Stored data:
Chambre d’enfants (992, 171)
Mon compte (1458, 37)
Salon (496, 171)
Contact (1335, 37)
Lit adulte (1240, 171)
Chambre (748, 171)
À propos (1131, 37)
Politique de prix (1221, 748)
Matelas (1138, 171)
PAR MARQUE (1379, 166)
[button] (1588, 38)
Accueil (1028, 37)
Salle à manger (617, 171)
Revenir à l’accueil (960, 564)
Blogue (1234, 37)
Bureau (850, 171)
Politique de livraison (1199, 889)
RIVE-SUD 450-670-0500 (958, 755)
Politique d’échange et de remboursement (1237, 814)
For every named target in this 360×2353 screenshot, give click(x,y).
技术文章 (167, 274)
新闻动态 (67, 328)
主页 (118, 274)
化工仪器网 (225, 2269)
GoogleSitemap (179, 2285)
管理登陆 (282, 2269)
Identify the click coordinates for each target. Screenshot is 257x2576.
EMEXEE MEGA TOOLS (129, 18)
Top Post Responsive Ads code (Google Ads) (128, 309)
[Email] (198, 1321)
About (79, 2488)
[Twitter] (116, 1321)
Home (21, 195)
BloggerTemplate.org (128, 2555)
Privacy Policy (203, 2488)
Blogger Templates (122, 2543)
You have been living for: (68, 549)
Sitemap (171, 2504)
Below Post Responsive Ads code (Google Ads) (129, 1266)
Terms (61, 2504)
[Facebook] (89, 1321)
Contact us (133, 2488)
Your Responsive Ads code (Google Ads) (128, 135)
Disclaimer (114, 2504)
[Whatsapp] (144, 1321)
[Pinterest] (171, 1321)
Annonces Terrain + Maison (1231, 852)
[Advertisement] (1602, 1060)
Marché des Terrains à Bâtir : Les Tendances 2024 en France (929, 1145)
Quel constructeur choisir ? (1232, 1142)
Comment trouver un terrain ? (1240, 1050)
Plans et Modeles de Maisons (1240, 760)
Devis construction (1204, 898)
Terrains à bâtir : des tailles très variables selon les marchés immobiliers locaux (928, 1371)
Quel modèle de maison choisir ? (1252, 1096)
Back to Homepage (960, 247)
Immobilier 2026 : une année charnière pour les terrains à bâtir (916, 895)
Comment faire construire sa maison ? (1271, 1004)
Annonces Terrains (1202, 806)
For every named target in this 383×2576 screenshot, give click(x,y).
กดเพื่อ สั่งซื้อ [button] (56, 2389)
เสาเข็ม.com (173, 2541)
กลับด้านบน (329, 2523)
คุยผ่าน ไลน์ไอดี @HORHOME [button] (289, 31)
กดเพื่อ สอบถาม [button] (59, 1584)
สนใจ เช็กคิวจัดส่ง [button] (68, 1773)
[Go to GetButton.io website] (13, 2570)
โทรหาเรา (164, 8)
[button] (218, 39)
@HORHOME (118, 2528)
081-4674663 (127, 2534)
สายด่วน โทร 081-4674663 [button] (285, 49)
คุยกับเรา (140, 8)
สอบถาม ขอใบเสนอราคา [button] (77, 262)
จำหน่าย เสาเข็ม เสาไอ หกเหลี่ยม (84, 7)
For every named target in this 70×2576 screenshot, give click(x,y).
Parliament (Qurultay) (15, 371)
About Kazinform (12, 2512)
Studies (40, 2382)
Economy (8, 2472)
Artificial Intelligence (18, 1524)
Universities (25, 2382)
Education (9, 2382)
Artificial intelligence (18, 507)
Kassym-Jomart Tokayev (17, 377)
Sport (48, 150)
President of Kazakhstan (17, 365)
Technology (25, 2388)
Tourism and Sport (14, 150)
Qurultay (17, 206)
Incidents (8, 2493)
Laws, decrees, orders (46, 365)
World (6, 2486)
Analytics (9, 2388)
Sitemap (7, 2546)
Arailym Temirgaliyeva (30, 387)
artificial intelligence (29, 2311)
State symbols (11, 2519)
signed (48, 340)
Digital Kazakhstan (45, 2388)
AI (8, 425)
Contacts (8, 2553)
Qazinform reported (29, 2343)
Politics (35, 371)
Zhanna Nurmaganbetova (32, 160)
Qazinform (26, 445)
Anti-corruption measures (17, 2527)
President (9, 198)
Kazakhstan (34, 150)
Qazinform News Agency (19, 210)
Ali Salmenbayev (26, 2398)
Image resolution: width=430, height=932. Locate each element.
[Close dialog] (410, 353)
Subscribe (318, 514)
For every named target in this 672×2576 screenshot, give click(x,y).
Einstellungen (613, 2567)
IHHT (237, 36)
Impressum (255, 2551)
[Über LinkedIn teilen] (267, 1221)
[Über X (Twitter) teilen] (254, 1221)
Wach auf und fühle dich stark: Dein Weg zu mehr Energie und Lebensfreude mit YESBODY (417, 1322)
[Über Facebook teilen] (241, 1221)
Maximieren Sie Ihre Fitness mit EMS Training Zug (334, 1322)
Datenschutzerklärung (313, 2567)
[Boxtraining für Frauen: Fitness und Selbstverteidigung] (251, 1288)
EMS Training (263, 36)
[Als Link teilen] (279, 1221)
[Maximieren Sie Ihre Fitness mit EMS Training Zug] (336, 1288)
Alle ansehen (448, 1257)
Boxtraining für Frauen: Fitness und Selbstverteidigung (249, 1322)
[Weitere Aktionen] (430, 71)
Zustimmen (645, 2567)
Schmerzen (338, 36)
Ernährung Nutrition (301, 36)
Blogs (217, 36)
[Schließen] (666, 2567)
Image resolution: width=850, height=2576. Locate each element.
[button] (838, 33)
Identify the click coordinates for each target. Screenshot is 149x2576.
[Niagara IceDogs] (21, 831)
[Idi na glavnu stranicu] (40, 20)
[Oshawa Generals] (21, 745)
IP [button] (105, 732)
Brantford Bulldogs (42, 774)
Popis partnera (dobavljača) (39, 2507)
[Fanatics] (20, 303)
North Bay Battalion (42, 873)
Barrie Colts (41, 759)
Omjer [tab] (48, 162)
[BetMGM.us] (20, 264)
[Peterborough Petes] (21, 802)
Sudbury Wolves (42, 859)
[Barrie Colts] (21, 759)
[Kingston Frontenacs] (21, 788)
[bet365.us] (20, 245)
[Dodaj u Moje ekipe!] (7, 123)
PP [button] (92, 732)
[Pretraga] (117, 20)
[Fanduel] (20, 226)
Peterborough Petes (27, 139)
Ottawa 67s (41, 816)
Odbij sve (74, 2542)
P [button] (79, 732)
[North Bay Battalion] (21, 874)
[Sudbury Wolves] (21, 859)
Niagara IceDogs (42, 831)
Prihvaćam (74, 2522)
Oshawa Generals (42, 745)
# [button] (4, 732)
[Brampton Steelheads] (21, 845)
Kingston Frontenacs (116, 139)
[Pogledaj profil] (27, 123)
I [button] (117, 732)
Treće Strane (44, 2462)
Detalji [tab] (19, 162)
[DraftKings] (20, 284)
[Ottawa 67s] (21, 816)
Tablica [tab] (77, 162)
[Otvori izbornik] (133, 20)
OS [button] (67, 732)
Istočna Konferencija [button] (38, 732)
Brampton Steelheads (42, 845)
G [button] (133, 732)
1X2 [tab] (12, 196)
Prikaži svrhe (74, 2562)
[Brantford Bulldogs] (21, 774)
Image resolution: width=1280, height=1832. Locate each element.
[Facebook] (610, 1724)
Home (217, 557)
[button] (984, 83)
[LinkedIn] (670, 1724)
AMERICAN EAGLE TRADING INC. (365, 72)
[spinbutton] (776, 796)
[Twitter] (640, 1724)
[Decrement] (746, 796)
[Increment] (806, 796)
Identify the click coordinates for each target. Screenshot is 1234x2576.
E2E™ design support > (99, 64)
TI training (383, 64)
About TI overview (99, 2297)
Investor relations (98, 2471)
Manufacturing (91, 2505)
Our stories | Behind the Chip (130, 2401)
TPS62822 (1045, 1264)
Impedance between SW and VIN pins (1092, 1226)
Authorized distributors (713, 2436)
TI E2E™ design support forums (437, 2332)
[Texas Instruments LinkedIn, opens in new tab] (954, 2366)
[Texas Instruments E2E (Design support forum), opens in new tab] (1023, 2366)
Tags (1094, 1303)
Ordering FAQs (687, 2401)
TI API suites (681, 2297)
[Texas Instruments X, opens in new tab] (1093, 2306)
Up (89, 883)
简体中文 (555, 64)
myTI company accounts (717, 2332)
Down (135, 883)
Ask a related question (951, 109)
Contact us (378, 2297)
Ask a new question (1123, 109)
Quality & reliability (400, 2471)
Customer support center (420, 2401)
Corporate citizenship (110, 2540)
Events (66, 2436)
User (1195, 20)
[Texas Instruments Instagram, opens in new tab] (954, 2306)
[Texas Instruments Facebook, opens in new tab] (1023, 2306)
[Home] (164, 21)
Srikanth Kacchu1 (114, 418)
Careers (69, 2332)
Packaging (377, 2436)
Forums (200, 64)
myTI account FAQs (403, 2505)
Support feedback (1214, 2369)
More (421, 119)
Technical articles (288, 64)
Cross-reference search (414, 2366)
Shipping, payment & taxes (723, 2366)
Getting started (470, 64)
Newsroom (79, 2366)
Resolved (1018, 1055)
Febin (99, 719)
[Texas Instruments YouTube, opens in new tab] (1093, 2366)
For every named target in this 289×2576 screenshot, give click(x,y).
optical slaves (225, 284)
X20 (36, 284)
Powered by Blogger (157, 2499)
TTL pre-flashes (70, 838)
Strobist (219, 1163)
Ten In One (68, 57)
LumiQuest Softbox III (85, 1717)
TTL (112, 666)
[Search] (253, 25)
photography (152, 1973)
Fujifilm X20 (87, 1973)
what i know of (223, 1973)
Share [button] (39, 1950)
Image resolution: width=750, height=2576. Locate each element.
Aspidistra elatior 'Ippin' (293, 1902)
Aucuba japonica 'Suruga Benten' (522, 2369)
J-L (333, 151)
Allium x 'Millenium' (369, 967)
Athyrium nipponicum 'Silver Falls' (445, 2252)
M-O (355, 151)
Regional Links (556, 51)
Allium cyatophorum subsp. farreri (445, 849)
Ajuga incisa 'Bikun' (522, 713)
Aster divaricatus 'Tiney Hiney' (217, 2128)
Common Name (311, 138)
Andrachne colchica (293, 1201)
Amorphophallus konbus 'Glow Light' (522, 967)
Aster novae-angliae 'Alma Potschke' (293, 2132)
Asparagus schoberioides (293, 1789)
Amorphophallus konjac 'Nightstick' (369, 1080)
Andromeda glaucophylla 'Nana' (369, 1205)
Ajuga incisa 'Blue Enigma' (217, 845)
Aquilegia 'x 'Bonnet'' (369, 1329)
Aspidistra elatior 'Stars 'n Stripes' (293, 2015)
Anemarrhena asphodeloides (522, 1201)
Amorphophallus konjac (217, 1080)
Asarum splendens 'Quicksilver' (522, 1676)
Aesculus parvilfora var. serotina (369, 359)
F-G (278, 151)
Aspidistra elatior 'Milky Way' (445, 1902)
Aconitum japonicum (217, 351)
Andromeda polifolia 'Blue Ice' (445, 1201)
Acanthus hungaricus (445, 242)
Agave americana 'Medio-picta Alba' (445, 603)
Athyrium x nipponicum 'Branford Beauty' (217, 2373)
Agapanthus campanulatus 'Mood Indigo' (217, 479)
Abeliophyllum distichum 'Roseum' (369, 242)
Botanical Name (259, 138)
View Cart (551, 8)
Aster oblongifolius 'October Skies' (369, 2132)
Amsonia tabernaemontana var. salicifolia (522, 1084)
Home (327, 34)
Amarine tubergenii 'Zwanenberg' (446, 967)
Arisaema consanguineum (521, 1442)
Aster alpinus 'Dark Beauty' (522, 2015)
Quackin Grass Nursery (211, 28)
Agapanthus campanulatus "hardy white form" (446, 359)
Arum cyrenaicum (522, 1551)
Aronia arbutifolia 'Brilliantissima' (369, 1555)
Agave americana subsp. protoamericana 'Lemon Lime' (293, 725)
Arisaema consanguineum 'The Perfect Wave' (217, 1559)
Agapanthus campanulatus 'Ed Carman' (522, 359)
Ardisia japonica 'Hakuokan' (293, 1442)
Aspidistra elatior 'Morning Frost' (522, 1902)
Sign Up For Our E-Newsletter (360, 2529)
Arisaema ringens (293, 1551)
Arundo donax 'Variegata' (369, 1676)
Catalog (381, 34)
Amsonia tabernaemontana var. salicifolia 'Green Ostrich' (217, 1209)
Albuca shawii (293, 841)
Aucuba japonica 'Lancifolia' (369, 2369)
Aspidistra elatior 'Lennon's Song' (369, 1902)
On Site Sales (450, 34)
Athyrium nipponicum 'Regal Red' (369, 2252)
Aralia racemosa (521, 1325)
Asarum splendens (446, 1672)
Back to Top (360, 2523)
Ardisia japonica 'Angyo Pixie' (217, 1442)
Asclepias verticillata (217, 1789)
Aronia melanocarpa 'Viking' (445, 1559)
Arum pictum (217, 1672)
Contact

▶ [Work to complete] With "Aronia" as the string to match, show every line of the entries above that has it.

▶ [Finished task]
Aronia arbutifolia 'Brilliantissima' (369, 1555)
Aronia melanocarpa 'Viking' (445, 1559)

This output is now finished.